Is the System on Chip Coming Apart?

Arguably it is, in some circumstances. This disintegration can take any of several paths—some of which wind deep into the promising yet problematic technology of 2.5D packaging, while others lead back to the seemingly archaic landscape of separate chips on a board, albeit with very unarchaic interconnect technology. The only accurate map for these varied routes will spring from the architect’s skill at system partitioning.

At least that is the story told by a number of the plenary talks and technical paper sessions at this year’s International Solid State Circuits Conference (ISSCC). This conference, which has for years charted the inexorable Moore’s-Law advance of integration, now appears, ironically, to be signaling an inflection point that could lead system design back toward discrete multi-chip implementations.

No Surprises

The driving forces behind disintegration of the SoC are familiar. Many have been discussed for years, either in the endless ASIC versus FPGA debates or in the burst of excitement and ensuing flood of hyperbole over 3D integration.

First, there are the economic arguments. Not only does each new process node get more expensive, but the cost is now growing faster than the density—so each new node is more expensive on a per-transistor basis. Bigger, faster, and cheaper ended at about 28 nm. As Marvell Technology Group chairman and CEO Sehat Sutardja put it in his ISSCC plenary talk, “It is time to stop ‘just because we can’ integration.

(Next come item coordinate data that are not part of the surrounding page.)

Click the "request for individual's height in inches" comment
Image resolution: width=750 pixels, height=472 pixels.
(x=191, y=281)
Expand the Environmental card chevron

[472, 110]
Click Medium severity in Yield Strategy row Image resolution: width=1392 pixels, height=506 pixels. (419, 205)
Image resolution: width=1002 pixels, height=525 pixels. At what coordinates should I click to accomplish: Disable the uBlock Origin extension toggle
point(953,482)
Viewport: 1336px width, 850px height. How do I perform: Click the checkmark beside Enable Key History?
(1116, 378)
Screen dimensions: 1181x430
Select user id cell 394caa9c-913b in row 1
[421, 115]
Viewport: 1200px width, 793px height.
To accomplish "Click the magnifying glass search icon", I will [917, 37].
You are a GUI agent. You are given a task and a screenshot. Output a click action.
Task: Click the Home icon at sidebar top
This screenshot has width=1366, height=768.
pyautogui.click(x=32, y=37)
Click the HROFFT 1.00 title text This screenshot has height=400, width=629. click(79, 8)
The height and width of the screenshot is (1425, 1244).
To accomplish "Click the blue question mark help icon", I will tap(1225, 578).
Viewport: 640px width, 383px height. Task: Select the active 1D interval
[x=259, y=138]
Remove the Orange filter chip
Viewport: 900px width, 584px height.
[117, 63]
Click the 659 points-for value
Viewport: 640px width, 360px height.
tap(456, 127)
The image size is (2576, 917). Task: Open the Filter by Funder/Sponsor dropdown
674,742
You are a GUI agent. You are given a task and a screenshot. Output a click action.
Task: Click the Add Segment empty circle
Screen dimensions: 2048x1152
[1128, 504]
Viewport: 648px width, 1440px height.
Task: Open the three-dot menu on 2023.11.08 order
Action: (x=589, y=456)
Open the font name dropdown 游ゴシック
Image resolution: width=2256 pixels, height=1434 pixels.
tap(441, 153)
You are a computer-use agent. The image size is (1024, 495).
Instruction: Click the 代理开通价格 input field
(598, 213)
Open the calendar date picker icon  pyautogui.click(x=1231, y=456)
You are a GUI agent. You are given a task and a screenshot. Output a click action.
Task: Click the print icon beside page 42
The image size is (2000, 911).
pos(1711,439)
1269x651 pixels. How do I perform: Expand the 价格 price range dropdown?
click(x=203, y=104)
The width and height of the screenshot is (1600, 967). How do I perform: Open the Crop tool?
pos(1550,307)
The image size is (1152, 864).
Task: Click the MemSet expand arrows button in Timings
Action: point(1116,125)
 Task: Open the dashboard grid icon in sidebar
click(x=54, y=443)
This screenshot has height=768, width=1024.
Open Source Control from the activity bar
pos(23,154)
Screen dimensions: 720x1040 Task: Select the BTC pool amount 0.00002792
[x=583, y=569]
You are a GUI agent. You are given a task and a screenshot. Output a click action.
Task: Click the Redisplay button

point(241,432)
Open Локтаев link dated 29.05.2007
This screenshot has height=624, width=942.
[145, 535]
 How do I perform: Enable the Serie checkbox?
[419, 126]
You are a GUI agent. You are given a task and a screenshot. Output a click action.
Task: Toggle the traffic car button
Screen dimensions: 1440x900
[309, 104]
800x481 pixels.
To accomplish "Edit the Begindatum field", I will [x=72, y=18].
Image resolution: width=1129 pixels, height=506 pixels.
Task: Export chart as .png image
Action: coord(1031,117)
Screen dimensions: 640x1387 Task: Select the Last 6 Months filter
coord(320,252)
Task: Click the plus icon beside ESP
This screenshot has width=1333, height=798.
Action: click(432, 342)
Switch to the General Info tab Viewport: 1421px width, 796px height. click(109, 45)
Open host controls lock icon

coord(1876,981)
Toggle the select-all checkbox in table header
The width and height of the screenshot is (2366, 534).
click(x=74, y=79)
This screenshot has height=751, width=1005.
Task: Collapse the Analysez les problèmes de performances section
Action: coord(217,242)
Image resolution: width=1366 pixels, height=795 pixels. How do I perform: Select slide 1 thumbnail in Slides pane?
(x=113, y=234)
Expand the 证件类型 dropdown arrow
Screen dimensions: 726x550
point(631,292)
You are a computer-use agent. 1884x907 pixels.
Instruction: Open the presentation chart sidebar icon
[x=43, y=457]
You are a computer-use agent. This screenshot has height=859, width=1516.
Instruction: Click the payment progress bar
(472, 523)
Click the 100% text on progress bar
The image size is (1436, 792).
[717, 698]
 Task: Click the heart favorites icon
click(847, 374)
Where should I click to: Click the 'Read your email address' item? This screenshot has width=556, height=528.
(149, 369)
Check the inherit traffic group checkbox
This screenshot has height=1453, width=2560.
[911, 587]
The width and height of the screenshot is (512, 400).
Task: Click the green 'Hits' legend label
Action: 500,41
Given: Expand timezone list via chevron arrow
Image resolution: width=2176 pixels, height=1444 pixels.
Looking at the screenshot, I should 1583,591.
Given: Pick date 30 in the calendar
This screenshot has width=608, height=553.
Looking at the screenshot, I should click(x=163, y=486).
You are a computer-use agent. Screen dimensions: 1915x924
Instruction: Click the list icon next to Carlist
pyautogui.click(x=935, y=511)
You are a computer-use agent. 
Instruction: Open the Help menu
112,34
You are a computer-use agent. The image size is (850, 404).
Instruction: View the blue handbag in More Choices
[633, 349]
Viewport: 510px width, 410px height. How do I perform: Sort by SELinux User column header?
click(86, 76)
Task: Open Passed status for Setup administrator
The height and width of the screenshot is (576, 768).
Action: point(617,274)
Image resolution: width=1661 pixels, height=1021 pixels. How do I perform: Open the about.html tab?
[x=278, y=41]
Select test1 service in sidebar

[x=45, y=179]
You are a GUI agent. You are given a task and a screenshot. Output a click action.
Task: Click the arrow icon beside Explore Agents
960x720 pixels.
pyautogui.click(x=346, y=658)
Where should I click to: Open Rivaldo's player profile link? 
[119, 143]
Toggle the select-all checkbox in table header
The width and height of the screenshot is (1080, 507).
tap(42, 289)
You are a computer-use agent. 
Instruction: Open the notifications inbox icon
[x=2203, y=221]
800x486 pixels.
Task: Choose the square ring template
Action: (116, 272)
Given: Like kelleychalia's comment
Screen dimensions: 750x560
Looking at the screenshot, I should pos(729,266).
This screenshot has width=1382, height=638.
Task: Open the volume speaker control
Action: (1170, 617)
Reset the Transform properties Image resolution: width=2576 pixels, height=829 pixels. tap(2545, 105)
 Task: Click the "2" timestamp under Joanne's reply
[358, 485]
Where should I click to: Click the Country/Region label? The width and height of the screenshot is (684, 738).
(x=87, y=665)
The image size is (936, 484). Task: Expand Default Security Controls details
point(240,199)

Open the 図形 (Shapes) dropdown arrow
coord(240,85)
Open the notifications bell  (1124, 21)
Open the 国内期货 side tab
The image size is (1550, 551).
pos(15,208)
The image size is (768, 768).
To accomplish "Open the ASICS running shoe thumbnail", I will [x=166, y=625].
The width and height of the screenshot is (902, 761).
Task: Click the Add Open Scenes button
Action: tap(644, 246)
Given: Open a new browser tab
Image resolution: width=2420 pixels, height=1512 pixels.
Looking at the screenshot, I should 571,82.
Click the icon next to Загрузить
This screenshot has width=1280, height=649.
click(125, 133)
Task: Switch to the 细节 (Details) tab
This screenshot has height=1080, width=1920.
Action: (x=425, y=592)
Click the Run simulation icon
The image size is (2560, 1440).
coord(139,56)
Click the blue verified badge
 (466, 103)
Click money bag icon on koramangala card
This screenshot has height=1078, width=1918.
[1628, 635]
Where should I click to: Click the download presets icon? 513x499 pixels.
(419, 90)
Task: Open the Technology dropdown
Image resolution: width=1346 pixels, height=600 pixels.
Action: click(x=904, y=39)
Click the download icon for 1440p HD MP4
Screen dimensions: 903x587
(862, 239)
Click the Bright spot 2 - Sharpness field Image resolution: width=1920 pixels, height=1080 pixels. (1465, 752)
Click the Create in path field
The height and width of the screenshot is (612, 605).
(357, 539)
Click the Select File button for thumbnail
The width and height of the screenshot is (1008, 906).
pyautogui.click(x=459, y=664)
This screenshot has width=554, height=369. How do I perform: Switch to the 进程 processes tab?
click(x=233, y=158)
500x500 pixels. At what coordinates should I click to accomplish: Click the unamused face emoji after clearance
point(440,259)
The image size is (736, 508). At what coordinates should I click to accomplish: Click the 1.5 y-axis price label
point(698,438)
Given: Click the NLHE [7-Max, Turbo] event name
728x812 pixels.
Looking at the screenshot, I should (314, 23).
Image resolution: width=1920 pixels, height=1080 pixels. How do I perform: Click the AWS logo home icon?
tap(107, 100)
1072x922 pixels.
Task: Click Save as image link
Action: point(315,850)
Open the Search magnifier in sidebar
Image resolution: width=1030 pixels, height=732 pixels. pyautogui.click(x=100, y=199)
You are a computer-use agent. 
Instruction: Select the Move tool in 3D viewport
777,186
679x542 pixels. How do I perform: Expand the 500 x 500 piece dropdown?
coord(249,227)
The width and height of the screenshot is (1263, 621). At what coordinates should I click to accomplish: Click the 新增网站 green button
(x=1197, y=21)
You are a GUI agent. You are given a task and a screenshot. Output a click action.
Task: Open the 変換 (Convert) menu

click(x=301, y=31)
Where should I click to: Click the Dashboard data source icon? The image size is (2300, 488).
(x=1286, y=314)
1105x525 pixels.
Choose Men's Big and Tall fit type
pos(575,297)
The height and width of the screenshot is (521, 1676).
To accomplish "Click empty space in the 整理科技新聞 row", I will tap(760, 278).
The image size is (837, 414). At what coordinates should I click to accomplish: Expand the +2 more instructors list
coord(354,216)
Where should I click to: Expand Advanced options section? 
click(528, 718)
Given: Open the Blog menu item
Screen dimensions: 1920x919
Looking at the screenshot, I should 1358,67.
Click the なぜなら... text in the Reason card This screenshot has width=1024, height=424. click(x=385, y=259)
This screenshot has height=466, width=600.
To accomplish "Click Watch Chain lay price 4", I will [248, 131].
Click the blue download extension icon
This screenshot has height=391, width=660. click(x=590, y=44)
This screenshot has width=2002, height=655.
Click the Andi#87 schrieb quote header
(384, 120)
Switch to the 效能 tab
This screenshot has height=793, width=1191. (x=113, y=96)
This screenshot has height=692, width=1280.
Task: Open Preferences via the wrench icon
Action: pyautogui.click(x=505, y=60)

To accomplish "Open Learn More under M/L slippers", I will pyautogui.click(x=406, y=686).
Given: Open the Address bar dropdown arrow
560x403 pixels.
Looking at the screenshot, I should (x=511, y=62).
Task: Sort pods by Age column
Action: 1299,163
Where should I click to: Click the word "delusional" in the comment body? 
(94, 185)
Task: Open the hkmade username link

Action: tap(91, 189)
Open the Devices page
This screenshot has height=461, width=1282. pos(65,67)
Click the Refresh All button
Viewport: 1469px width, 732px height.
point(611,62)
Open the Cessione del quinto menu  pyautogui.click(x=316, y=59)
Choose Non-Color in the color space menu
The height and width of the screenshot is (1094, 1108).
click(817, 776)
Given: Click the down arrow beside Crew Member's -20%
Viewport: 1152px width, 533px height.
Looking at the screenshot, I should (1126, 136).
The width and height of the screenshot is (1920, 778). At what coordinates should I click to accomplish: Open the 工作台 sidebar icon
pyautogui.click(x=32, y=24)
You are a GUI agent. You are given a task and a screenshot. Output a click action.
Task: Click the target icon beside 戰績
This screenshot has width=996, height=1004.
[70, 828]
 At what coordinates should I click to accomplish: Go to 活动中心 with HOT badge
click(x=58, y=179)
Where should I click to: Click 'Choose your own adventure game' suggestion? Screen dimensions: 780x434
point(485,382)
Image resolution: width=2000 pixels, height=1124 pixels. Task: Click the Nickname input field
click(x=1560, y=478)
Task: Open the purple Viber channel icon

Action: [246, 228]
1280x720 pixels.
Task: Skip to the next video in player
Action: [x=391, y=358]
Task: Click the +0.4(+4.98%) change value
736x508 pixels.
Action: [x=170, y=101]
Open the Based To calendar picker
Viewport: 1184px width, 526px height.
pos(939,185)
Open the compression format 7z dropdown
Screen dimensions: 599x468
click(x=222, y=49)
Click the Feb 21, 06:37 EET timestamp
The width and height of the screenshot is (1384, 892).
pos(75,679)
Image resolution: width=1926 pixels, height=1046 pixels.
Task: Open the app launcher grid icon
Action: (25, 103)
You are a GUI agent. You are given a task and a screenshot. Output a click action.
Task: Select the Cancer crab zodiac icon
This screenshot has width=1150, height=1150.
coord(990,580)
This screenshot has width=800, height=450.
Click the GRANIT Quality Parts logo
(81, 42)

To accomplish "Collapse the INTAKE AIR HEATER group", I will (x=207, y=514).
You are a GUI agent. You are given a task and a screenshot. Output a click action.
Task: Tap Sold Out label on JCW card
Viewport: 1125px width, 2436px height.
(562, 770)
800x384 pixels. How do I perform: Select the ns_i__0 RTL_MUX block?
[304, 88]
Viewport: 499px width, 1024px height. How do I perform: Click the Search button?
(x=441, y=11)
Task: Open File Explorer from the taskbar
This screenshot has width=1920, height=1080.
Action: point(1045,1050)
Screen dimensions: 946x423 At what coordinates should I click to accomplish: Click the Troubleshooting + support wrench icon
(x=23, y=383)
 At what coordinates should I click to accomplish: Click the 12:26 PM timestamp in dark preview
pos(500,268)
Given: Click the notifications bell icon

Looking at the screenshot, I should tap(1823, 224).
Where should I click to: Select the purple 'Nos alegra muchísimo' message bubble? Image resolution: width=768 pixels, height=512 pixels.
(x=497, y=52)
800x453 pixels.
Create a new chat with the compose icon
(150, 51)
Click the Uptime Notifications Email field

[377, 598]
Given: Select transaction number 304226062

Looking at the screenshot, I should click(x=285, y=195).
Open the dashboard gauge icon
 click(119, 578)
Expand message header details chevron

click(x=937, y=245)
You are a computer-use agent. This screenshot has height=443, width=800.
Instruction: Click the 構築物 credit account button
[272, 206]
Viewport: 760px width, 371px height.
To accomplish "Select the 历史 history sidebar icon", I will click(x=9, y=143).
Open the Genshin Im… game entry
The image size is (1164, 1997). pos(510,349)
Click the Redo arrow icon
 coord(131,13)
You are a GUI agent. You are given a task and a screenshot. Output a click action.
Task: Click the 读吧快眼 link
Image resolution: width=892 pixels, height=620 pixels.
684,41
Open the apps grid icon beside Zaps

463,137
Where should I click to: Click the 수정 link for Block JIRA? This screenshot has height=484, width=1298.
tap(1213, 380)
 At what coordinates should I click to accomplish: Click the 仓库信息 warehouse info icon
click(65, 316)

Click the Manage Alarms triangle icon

Just a mask set is costing us $10 million now.” Given such costs, it is very tempting to increase the value of your next-generation system by something other than moving the whole SoC to a new process node and then shoe-horning in more features, driving up the cost while narrowing the market.

There are strong technical arguments as well. In their race to integrate, today’s SoCs have absorbed many structures that are not well-suited to the restrictive design world of 16 or 10 nm digital FinFET processes. Analog and RF functions are easy examples. It is not that you can’t do analog design with tiny, fixed-size, fixed-orientation FinFETs. In fact a fascinating plenary talk by revered emeritus professor Willy Sansen of Katholieke Universiteit Leuven showed that the key circuit techniques for analog design at 10 nm—maybe even at 5 nm—have existed for years. Essentially, Sansen explained, you start with the old familiar circuits, and then add structures to cancel the new problems—increased resistance and capacitance, new poles, growing noise, increasing device mismatches, and so on—brought about by the new process node. The problem isn’t that the old concept doesn’t work: it is that at each new node, every analog circuit becomes a new design.

Memory presents a rather different problem. Except for IBM’s uniquely successful use of embedded SoI DRAM as on-chip cache—even in relatively small quantities—no one seriously contemplates putting large arrays of DRAM or NAND Flash onto a leading-edge SoC. The processes are hopelessly incompatible.

Another issue is rate of change. Some parts of a system create new competitive opportunities at each new process node: CPU clusters, for example. Other portions, such as peripheral and bus controllers, may change little over a period of years. “Look at the PC,” Sutardja urged. “Intel changes the CPU design rapidly, but leaves the south bridge and many peripherals alone in older, low-cost processes.” Such partitioning could lower the cost of the system while giving the most critical blocks access to leading-edge speed-power points.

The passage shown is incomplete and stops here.